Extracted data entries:
§ §

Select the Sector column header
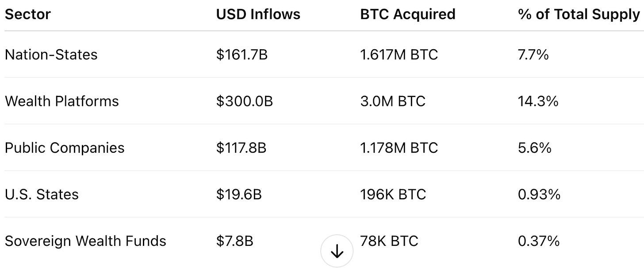The image size is (644, 268). click(x=28, y=14)
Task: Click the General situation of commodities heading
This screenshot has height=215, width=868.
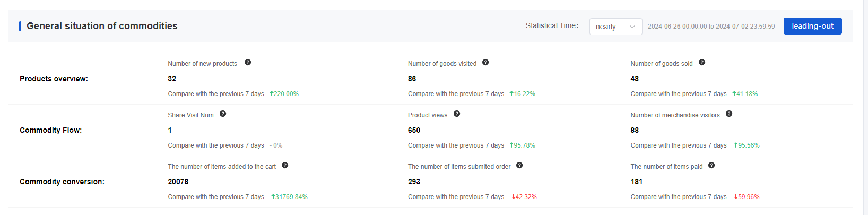Action: point(102,26)
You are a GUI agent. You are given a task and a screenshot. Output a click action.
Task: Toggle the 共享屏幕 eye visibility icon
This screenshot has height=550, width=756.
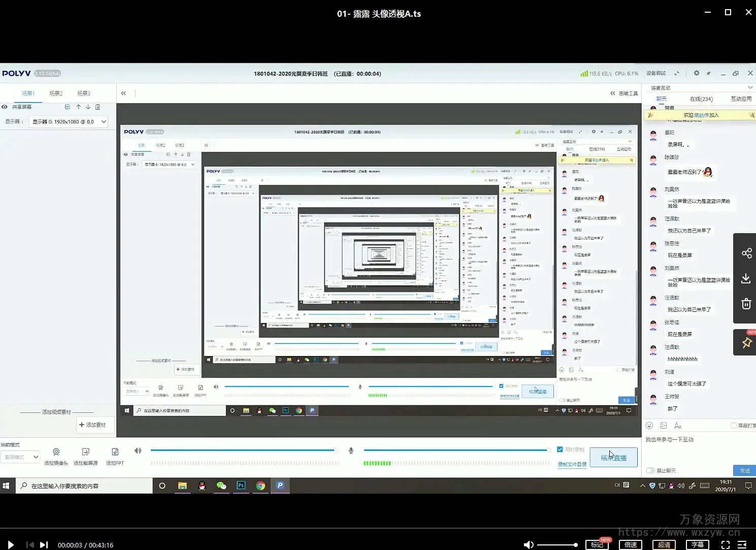[5, 107]
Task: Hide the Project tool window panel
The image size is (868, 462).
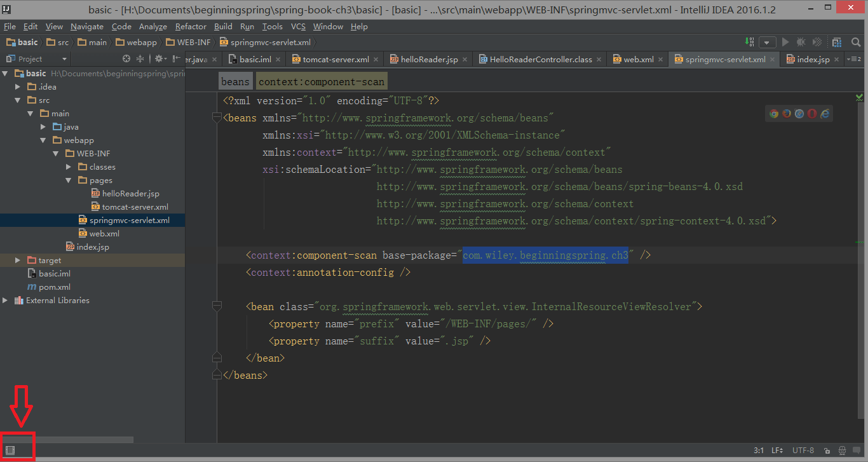Action: tap(176, 58)
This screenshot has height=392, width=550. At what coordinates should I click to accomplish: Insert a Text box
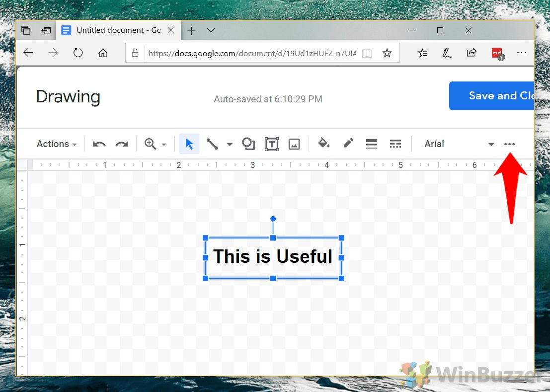272,144
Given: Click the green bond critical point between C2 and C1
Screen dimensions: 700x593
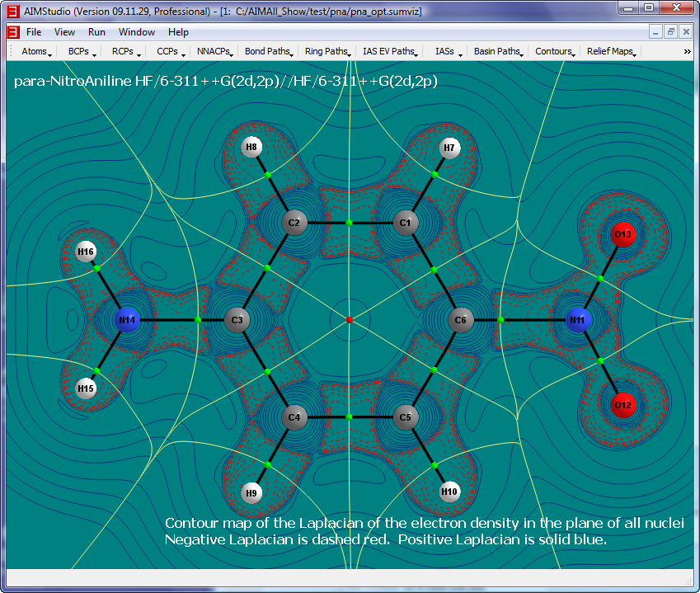Looking at the screenshot, I should (350, 223).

§ §

AIM OF THE EXERCISE | Rewrite every line of the data above, changing "height" to "pixel height" and keeping everything else the same. Leave the pictures out of your answer.

ANSWER TO THIS EXERCISE |
Select the Sector column header
The image size is (644, 268). click(x=28, y=14)
Task: Click the General situation of commodities heading
This screenshot has pixel height=215, width=868.
Action: point(102,26)
You are a GUI agent. You are given a task and a screenshot. Output a click action.
Task: Toggle the 共享屏幕 eye visibility icon
This screenshot has pixel height=550, width=756.
[5, 107]
Task: Hide the Project tool window panel
The image size is (868, 462).
Action: tap(176, 58)
This screenshot has pixel height=392, width=550. At what coordinates should I click to accomplish: Insert a Text box
272,144
Given: Click the green bond critical point between C2 and C1
Screen dimensions: 700x593
Looking at the screenshot, I should (350, 223).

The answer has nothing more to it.